Por uma gestão racional das nossas florestas
O cenário repete-se todos os anos. Com as temperaturas elevadas, chegam os fogos florestais, que ceifam vidas e destroem propriedades e ecossistemas. Este ano não foi exceção, apesar de o flagelo apenas ter chegado em força em pleno mês de setembro. E, também todos os anos, sucedem-se os planos de prevenção, os diagnósticos e o debate sobre a forma como os fogos devem ser combatidos.
É bom notar que Portugal não é o único país onde os fogos florestais se estão a tornar um problema cada vez mais sério. Países como a Espanha, a Itália, a Grécia e a França têm assistido a um fenómeno idêntico. E o que têm em comum com Portugal? Têm vastas áreas florestais que não são objeto de exploração económica, o que faz com que, durante anos, ali se acumulem muitas toneladas de materiais inflamáveis, que cedo ou tarde se tornam pasto das chamas e assim ciclicamente.
Em Portugal, durante séculos as florestas foram imprescindíveis para a subsistência das populações, que ali obtinham materiais de que necessitavam para uso doméstico ou para a pecuária. As matas, sobretudo nas imediações das localidades, eram limpas porque as pessoas precisavam de o fazer para sobreviver. Porém, hoje não existem incentivos para que se faça essa limpeza, com exceção das coimas que eventualmente possam ser aplicadas a quem não limpar as suas.
O facto de uma boa parte do território ser composto por muitos milhares de minifúndios sem viabilidade económica dificulta ainda mais essa gestão dos recursos florestais, bem como a desertificação das zonas rurais do interior, que se tornou evidente a partir dos Anos 60 do século passado. Em suma, uma boa parte do nosso território poderia ser comparado a um vasto imóvel devoluto que, deixado ao abandono e perante certas condições climatéricas, se tornará presa fácil das chamas.
O mesmo sucede em países como os Estados Unidos, a Austrália, o Canadá e a Rússia, que têm grandes manchas de floresta ainda quase intocada pelos seres humanos e onde nunca ocorreu essa limpeza das matas, e que têm também assistido a um aumento do número de incêndios. Nestas regiões do globo, os fogos sempre foram parte da ordem natural das coisas, desempenhando um papel na renovação das florestas, de x em x anos. Porém, hoje são mais frequentes e os cientistas explicam-nos com as alterações climáticas, que geram ondas de calor e períodos de seca que favorem a ignição.
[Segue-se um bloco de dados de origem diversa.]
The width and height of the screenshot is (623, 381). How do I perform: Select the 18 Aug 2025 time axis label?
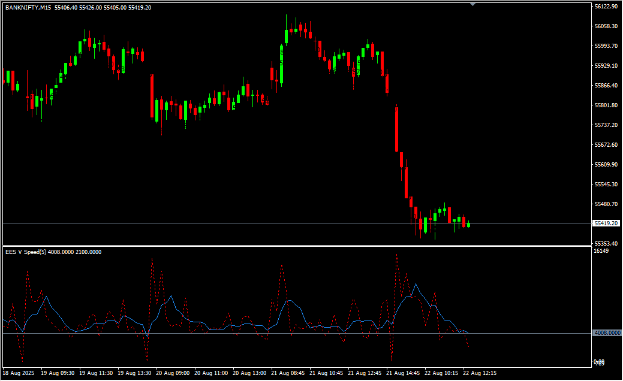(19, 373)
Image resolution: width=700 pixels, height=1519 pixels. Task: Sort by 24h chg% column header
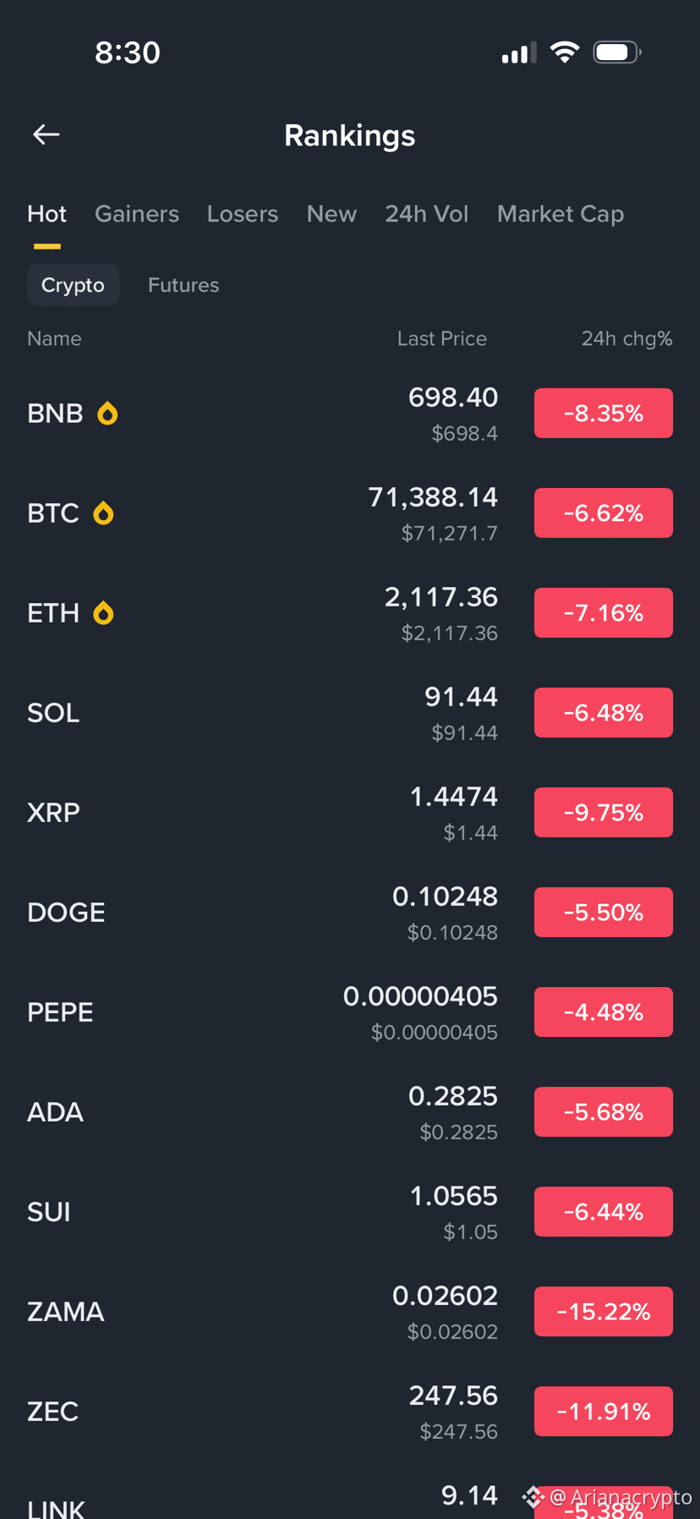click(626, 338)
Perante isto, Portugal não tem à disposição uma receita ideal para enfrentar o flagelo. Podemos, no entanto, minorar os seus efeitos. A prevenção é importante, sobretudo nas imediações das povoações, mas as florestas estão repletas de materiais inflamáveis e as alterações climáticas vão continuar. Parte da solução poderia passar por uma estratégia para uma gestão racional das florestas, por exemplo aproveitando a biomassa ali acumulada para produzir energia, até porque Portugal não é a Austrália e as suas florestas são mais fáceis de gerir.
Precisamos também de avaliar se as espécies de vegetação existentes são as mais indicadas para esta nova realidade e, se necessário, rever a estrutura de propriedade da nossa floresta, uma vez que temos centenas de milhares de pequenas propriedades abandonadas.
Em suma, este é um vespeiro onde poucos políticos quererão entrar. Haverá coragem para tomar as medidas necessárias?